Senator Alma Francis-Heyliger, who sponsored the measure, said the bill attempts to modernize and bring into practice the process and procedure for dealing with unclaimed and abandoned funds that are under the custodianship of the Office of the Lieutenant Governor.

She said one of the things her office seeks to accomplish with the bill is to make sure that people’s access to the information in order to claim these funds is readily available. The senator said the law as currently written requires the Office of the Lieutenant Governor to publish this information to the public by November of each year.

“Unfortunately, due to shortcomings, whether its employee issues throughout the years, etc, this listing has not been published to the public for some ten plus years,” said Francis Heyliger, who disclosed that the proposed bill also seeks to establish an online database with the information.

The senator said that while doing research during the process of crafting the bill last year, her office learned that there was a total of $13 million in abandoned property in the territory, a figure that has since grown to $15.9 million. These funds currently sit in a trust account while an unknown amount is sitting in the general fund of the government of the Virgin Islands.

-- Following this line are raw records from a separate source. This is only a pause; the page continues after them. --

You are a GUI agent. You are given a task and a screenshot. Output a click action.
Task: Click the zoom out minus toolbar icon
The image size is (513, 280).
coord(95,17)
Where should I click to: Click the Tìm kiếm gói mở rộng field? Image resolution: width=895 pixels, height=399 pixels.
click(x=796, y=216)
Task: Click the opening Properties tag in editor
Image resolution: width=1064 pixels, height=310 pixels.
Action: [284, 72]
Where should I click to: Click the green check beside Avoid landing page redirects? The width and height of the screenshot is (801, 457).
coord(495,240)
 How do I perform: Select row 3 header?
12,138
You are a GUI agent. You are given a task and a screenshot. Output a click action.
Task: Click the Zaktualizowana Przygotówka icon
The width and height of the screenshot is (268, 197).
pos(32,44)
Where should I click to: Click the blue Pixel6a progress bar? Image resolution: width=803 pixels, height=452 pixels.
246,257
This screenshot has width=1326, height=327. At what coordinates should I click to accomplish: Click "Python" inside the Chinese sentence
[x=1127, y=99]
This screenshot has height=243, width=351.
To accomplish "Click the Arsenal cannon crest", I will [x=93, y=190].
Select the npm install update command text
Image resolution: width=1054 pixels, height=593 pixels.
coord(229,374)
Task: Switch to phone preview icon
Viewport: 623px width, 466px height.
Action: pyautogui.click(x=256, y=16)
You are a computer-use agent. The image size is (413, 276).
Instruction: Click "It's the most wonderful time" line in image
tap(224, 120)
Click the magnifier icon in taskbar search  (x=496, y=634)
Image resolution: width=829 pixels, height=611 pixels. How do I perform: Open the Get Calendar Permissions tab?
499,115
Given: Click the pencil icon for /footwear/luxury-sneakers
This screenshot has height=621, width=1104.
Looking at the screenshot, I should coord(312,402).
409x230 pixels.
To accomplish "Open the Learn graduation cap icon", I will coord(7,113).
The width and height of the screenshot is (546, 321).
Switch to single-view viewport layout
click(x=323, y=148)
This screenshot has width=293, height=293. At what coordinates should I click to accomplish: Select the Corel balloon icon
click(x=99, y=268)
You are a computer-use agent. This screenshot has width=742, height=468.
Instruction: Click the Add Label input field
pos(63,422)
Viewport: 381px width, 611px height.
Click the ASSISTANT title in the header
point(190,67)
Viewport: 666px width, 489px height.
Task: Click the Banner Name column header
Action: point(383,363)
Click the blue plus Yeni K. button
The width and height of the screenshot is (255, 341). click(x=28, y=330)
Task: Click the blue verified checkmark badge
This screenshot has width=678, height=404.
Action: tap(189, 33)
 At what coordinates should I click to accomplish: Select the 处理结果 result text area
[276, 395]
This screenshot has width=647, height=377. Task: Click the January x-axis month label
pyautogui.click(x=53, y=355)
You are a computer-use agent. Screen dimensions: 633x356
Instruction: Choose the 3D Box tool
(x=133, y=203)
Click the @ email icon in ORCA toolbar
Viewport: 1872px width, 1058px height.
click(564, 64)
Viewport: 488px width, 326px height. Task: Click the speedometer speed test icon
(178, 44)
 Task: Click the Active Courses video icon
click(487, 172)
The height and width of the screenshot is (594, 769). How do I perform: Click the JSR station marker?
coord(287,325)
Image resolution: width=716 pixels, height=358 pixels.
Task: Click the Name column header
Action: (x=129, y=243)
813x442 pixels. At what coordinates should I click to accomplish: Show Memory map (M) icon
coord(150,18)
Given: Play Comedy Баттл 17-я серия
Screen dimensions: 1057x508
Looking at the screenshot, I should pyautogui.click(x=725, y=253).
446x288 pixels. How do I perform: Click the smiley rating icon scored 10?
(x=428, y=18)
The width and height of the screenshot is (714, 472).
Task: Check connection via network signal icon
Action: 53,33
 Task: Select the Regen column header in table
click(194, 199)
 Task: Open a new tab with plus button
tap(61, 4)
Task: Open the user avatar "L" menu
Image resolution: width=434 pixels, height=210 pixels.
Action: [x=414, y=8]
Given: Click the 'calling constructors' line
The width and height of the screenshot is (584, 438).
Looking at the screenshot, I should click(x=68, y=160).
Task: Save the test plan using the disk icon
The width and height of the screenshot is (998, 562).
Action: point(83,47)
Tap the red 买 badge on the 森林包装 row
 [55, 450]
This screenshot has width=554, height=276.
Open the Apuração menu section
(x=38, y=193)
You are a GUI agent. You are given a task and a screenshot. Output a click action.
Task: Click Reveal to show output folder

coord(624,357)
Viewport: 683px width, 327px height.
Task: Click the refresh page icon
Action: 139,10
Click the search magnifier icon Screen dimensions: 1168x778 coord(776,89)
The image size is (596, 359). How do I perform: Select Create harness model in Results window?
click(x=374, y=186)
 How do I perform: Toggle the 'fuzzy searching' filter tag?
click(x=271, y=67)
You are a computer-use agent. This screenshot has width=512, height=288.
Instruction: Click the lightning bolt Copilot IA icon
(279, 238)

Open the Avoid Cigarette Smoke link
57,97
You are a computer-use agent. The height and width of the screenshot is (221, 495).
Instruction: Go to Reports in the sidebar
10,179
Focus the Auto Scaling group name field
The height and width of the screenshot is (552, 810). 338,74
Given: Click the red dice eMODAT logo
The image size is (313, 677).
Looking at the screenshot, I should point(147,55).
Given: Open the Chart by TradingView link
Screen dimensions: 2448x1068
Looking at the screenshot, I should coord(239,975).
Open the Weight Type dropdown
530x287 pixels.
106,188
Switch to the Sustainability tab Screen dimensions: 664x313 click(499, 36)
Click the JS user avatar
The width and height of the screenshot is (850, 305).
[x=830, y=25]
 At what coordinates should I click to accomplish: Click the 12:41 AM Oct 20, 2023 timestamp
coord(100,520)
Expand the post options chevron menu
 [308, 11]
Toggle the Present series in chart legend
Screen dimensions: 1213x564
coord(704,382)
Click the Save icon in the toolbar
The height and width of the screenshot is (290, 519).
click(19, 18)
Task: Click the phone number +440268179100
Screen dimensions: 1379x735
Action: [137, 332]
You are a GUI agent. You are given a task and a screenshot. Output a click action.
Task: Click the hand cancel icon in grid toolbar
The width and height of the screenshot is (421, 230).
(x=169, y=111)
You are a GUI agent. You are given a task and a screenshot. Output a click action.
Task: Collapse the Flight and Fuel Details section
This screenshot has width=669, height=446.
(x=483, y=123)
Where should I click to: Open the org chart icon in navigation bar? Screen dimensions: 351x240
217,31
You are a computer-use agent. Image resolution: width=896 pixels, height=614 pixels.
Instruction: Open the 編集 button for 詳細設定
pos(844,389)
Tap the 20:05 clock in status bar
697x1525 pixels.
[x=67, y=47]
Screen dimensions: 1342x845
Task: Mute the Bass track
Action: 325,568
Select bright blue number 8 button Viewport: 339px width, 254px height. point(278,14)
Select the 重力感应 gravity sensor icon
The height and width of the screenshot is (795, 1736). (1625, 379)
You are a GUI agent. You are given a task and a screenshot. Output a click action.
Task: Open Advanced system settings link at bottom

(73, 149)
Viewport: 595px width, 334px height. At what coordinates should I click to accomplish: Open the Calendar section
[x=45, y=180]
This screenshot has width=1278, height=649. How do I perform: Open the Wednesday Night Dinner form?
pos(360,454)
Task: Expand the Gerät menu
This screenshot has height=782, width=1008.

“That is to the trust account; how the law is currently set up, the funds are to be deposited in the general fund with a minimum of $100, 000 put on to this trust account. The trust account is up to $15.9 million, and we have had a very interesting time trying to find the amount that is in the general fund so we can get an overall total of how much of these are unclaimed funds,” she said.

Providing more clarity about the matter, Attorney Glendina P. Matthew, interim director of the Division of Banking, Insurance and Financial Regulation within the Office of the Lieutenant Governor, said she was not aware of her office making a request to the relevant agencies/institutions.

“I am not aware of them providing it either,” she said in response to a question about receiving annual updates.

Bill 34-0212 was approved by the committee, which is chaired by Senator Carla Joseph, and will be forwarded to the Committee on Rules and Judiciary for further consideration.

If signed into law, the bill will mandate that the Office of the Lieutenant Governor keeps an online, searchable database that allows the public to search all property and funds that have been collected.

The database must include the name of each person appearing to be the owner of the property; the last known address of each person appearing to be the owner of the property; a description of the property considered to be abandoned or unclaimed; the value of the property; the date on which the property was transferred to the administrator; and clear instructions on the process by which a person may claim the abandoned or unclaimed property, including access to forms and a secure verification of the identity of the person appearing to be the owner of the property.